Background: Determining the correct number of positive immune cells in immunohistological sections of colorectal cancer and other tumor entities is emerging as an important clinical predictor and therapy selector for an individual patient. This task is usually obstructed by cell conglomerates of various sizes. We here show that at least in colorectal cancer the inclusion of immune cell conglomerates is indispensable for estimating reliable patient cell counts. Integrating virtual microscopy and image processing principally allows the high-throughput evaluation of complete tissue slides.

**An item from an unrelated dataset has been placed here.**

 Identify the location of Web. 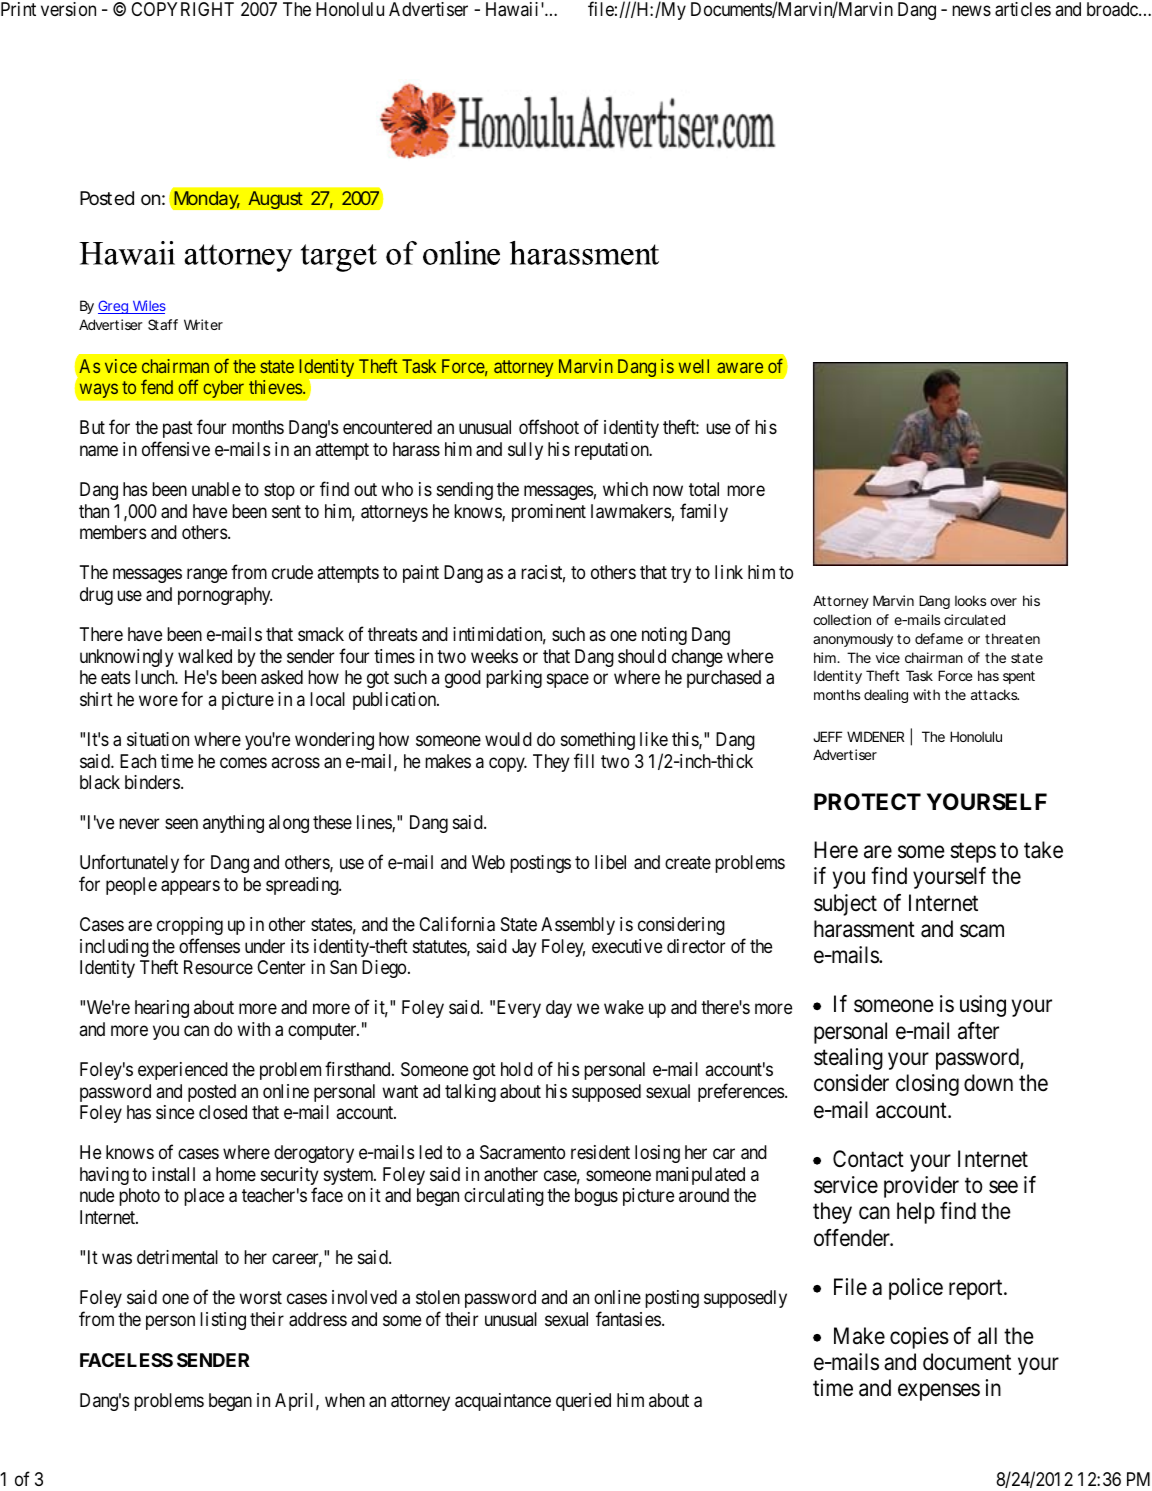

Methodology/principal findings: For such large-scale systems we demonstrate a robust quantitative image processing algorithm for the reproducible quantification of cell conglomerates on CD3 positive T cells in colorectal cancer. While isolated cells (28 to 80 microm(2)) are counted directly, the number of cells contained in a conglomerate is estimated by dividing the area of the conglomerate in thin tissues sections (< or =6 microm) by the median area covered by an isolated T cell which we determined as 58 microm(2). We applied our algorithm to large numbers of CD3 positive T cell conglomerates and compared the results to cell counts obtained manually by two independent observers. While especially for high cell counts, the manual counting showed a deviation of up to 400 cells/mm(2) (41% variation), algorithm-determined T cell numbers generally lay in between the manually observed cell numbers but with perfect reproducibility.
Conclusion: In summary, we recommend our approach as an objective and robust strategy for quantifying immune cell densities in immunohistological sections which can be directly implemented into automated full slide image processing systems.